## Fragmento seleccionado
«El Cuento del zar Saltán» eleva un emotivo canto a la maternidad
Próximo al «Día de la madre», el Teatro Real estrena la mejor producción lírica de este año en España, una fábula, esta vez, bien traída al presente, que une a dos geniales artistas rusos: Pushkin y Rimski-Kórsakov

'El cuento del zar Saltán' de Nikolái Rimski-Kórsakov
«Rimsky-Kórsakov no posee el don de la invención y de la fecundidad melódica». Algo impensable si lo primero que acudiera a la cabeza fuese su «Scheherazade». Pero su colega Cesar Cui (cuerpo a tierra, que vienen los nuestros), continúa atizándole: «Carece de facilidad y en ocasiones de originalidad; los motivos que emplea en sus obras no son en muchos casos más que el reflejo de música ajena (…) una atmósfera tibia rodea sus mejores páginas, falta de nervio, ausencia de arranque apasionado».
En definitiva, «el temperamento de Rimsky-Kórsakov es más adecuado al género sinfónico que a la ópera», sostiene Cui al valorar sus primeros empeños líricos, que prefería mejor a Glinka frente a su compañero de aventuras musicales.
Luego, el tiempo, ese gran escultor, ha situado a cada uno en su propio lugar de la historia, y Cesar Cui apenas se asoma hoy por las programaciones, mientras el fértil repertorio lírico (el sinfónico se encuentra plenamente asentado) de Rimsky, que se ofrece una y otra vez en los teatros del área eslava, también enriquece con sus propuestas las de los coliseos más occidentales, a un ritmo creciente.

## Tus instrucciones
Explica en una a tres oraciones por qué, según la reseña, Cesar Cui juzgaba que el temperamento de Rimsky-Kórsakov se adecuaba más al género sinfónico que a la ópera. Estas filas no guardan relación con la reseña.

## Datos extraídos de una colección
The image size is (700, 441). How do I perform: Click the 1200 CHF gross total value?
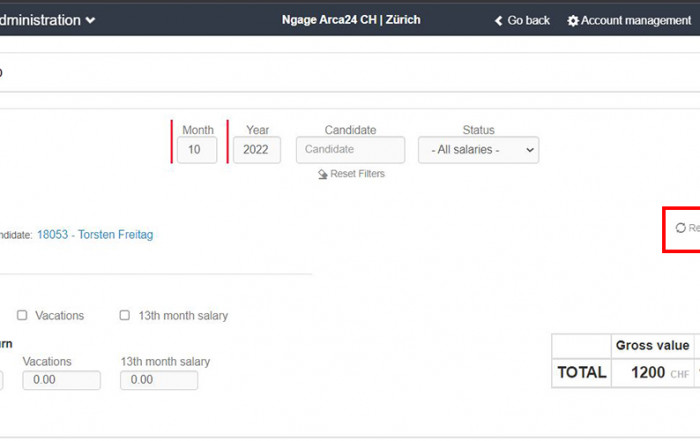[652, 373]
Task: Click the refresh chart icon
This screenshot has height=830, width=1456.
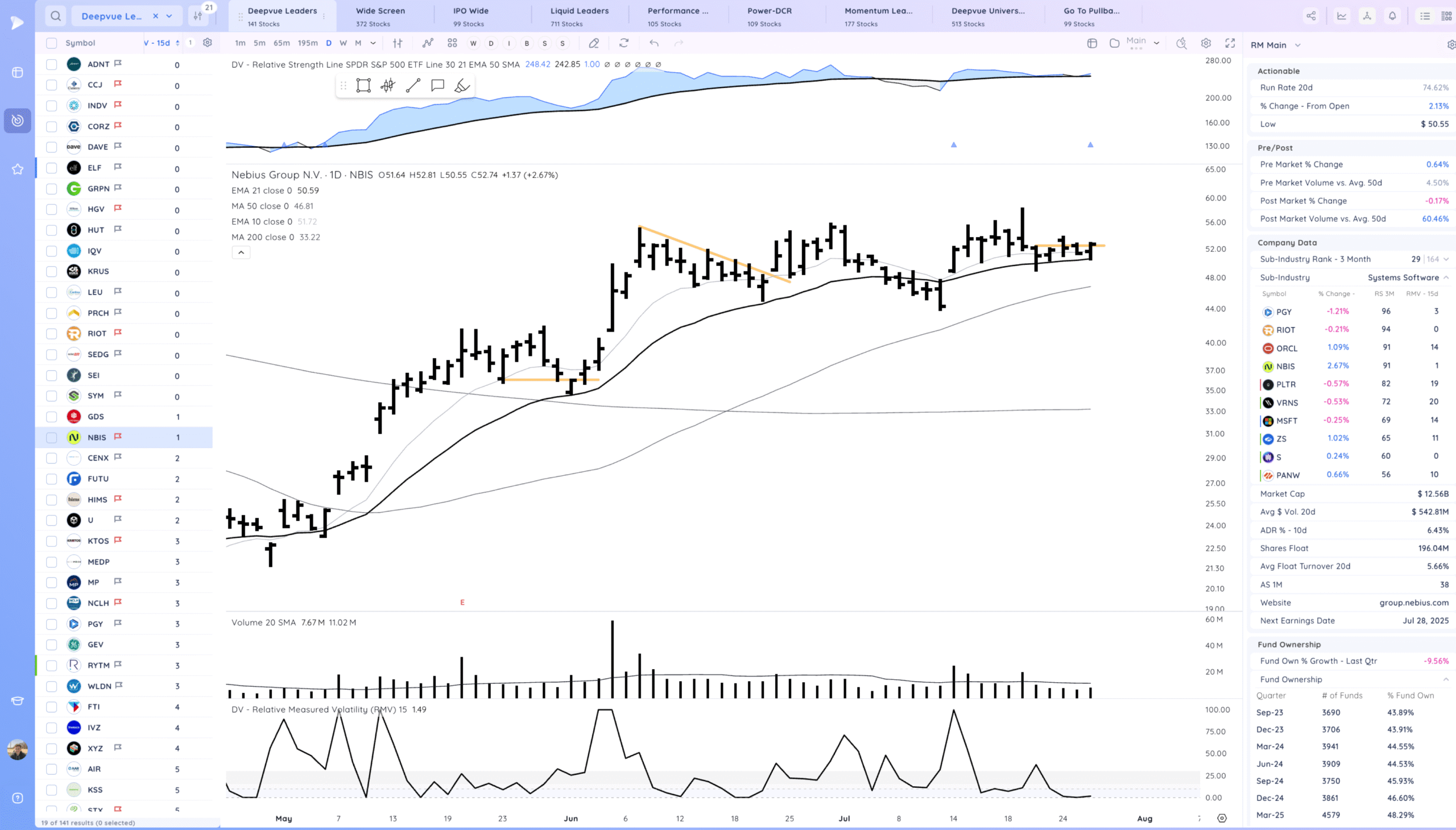Action: click(624, 43)
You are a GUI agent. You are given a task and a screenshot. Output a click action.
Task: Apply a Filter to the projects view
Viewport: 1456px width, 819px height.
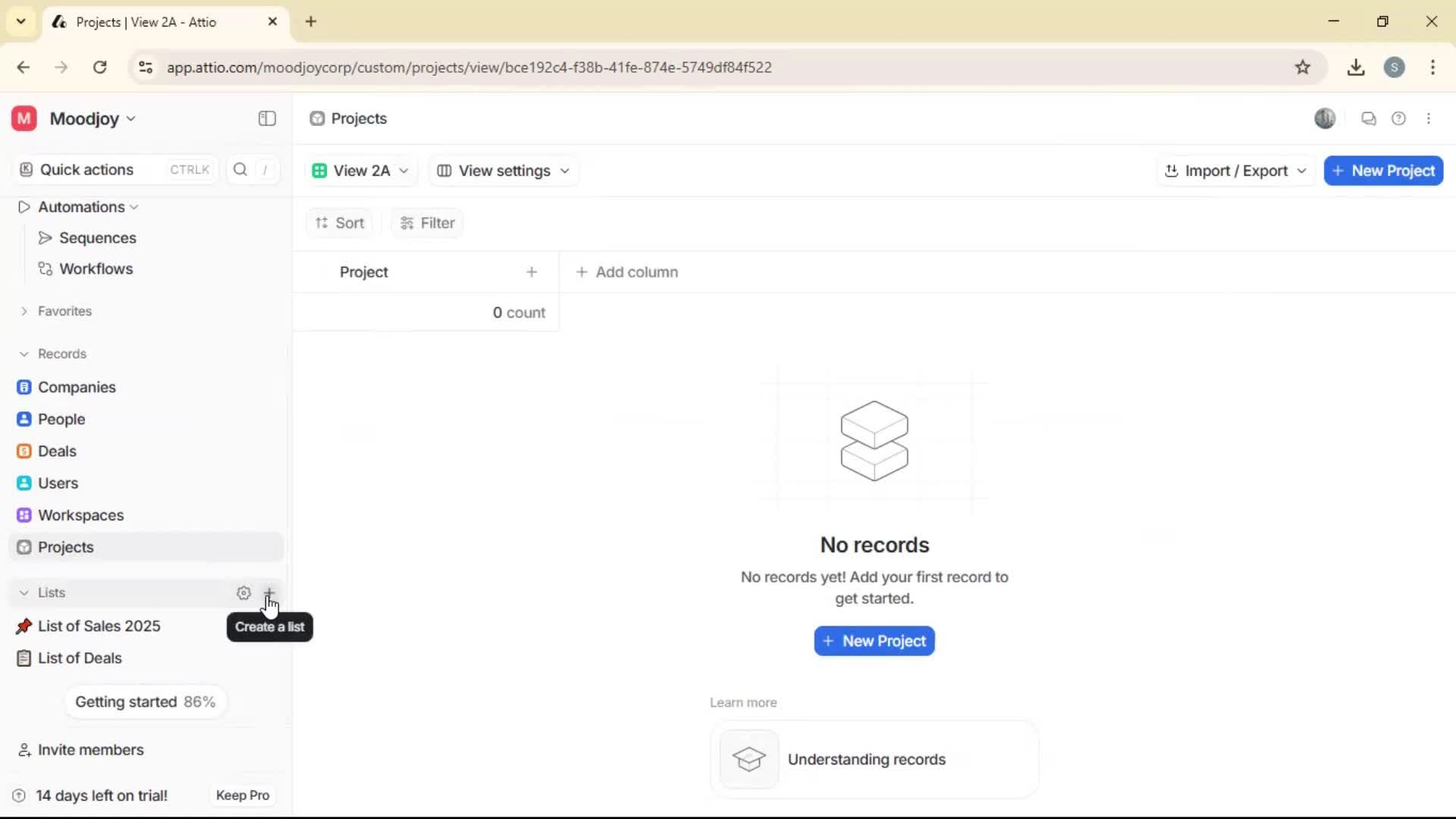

## Resultado de la tarea
Cui lo juzgaba así porque, en su opinión, Rimsky-Kórsakov no poseía el don de la invención ni la fecundidad melódica y carecía de facilidad y, en ocasiones, de originalidad. Además, consideraba que muchos de sus motivos eran reflejo de música ajena y que sus mejores páginas tenían una atmósfera tibia, sin nervio ni arranque apasionado.